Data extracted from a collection
^^^^

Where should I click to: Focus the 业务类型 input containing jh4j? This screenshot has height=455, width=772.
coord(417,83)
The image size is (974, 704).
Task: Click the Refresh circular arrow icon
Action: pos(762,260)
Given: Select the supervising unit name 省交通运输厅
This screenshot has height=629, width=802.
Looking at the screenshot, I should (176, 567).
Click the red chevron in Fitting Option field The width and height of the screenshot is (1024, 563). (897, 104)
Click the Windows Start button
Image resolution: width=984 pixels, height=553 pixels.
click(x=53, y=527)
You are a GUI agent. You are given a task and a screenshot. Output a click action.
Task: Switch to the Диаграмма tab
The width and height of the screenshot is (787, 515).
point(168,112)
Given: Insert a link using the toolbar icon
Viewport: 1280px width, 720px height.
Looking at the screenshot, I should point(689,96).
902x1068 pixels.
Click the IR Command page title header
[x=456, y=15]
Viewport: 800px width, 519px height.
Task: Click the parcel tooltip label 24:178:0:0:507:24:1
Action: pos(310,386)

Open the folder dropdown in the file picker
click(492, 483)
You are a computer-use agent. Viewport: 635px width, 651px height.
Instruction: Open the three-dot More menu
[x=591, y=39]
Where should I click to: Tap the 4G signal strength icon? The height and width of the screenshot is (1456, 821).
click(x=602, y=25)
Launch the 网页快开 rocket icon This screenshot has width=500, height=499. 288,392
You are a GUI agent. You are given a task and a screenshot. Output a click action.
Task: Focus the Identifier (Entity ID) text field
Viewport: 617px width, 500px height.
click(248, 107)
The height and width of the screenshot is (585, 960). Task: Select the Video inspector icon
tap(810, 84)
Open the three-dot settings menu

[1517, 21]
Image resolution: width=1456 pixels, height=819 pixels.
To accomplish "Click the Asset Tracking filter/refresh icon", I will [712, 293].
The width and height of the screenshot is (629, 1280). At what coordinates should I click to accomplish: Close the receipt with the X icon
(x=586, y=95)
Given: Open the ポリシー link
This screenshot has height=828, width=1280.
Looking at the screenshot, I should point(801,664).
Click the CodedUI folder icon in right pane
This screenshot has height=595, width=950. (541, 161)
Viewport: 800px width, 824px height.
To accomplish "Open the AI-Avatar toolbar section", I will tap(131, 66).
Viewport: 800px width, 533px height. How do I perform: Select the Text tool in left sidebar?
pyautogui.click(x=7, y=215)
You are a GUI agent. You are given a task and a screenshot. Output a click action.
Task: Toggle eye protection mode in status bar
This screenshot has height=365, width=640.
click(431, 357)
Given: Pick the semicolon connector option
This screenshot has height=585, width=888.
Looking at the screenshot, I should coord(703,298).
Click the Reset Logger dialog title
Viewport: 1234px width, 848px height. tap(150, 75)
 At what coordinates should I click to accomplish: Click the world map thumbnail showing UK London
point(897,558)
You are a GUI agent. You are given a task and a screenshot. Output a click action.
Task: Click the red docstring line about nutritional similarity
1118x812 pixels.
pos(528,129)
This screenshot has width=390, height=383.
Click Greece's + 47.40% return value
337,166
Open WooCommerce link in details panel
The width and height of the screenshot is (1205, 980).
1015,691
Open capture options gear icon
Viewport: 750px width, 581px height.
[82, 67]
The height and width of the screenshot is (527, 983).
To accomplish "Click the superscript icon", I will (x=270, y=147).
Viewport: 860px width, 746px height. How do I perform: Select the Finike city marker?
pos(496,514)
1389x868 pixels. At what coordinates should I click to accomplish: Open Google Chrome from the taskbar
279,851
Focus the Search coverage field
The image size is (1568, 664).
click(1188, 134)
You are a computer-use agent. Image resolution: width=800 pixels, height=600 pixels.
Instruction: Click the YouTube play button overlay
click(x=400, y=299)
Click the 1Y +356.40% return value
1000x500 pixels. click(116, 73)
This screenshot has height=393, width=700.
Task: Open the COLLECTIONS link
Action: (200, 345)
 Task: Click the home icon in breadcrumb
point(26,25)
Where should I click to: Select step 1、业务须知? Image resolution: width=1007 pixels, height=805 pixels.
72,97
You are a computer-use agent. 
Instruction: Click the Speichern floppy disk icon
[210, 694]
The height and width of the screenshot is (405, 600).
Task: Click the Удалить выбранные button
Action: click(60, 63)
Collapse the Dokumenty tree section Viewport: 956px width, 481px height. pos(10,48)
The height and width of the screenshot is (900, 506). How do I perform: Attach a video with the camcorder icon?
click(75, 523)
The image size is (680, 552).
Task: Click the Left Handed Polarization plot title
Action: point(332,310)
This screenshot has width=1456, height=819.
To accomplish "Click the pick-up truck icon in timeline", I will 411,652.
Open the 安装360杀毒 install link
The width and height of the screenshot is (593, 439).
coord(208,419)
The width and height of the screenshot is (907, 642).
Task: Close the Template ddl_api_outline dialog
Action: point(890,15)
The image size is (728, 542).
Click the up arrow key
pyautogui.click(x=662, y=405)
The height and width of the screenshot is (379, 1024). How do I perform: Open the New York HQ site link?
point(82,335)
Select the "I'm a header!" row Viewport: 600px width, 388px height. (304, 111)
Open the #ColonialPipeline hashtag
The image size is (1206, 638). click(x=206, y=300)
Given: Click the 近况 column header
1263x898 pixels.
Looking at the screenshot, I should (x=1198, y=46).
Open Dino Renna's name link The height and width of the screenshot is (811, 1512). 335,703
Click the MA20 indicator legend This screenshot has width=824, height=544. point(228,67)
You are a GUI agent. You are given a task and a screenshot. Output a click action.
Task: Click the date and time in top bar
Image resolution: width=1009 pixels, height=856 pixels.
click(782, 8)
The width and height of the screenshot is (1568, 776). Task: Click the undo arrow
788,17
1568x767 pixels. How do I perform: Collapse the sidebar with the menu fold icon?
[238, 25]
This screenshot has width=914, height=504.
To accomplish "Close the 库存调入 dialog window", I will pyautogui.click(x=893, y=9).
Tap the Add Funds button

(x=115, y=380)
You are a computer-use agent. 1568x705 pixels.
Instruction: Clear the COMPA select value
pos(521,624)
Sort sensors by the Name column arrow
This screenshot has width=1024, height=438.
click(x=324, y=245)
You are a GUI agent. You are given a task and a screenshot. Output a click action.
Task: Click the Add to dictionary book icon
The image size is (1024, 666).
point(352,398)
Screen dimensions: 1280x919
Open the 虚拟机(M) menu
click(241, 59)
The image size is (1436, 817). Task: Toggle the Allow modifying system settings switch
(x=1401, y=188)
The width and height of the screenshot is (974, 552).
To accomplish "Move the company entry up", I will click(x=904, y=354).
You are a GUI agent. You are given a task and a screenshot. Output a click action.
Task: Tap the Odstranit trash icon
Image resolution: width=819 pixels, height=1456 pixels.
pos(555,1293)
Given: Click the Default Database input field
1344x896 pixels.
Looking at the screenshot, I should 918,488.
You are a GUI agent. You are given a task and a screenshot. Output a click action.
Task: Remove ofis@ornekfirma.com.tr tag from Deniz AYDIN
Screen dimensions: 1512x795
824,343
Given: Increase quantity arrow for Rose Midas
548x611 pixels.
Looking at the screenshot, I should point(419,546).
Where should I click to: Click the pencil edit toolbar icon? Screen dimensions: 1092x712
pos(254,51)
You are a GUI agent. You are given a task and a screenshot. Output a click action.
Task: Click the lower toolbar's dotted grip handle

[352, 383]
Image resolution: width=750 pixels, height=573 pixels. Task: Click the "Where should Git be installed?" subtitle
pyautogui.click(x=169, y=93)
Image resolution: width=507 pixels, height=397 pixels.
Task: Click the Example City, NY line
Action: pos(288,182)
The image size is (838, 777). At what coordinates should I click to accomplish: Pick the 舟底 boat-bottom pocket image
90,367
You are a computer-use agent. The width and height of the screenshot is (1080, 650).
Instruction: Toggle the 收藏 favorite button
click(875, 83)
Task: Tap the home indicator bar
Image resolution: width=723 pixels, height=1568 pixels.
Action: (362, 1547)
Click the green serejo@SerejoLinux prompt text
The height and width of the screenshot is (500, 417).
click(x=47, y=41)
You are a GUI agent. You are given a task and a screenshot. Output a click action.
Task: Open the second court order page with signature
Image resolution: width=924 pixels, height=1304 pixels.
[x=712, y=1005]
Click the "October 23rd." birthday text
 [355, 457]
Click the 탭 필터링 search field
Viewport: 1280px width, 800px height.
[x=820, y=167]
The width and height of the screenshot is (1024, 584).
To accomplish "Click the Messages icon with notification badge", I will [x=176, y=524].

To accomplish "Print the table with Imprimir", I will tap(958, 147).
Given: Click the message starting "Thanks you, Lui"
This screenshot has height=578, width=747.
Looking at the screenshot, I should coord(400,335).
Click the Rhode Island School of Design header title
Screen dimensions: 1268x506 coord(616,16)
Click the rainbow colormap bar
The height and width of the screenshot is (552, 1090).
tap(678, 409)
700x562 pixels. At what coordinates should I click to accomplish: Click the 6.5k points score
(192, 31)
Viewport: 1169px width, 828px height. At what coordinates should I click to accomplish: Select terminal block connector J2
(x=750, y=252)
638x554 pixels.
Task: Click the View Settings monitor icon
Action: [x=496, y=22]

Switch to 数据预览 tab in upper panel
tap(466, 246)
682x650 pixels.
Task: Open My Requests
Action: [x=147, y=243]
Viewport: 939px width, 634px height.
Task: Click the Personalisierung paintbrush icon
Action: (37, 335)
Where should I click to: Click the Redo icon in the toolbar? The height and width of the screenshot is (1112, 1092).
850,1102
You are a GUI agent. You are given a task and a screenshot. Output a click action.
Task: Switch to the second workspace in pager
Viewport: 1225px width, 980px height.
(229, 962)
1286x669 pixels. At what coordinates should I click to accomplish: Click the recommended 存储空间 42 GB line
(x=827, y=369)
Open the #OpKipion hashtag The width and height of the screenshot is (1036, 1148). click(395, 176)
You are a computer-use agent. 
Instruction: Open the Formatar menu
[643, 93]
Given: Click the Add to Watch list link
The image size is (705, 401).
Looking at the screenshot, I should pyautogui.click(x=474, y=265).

^^^^

## [Exercise prompt]
Set down, from the entries above, exactly the lines from the one with "Open capture options gear icon" up to and including the one with "You are a computer-use agent. Image", and no other lines.

## [Answer to this task]
Open capture options gear icon
Viewport: 750px width, 581px height.
[82, 67]
The height and width of the screenshot is (527, 983).
To accomplish "Click the superscript icon", I will (x=270, y=147).
Viewport: 860px width, 746px height. How do I perform: Select the Finike city marker?
pos(496,514)
1389x868 pixels. At what coordinates should I click to accomplish: Open Google Chrome from the taskbar
279,851
Focus the Search coverage field
The image size is (1568, 664).
click(1188, 134)
You are a computer-use agent. Image resolution: width=800 pixels, height=600 pixels.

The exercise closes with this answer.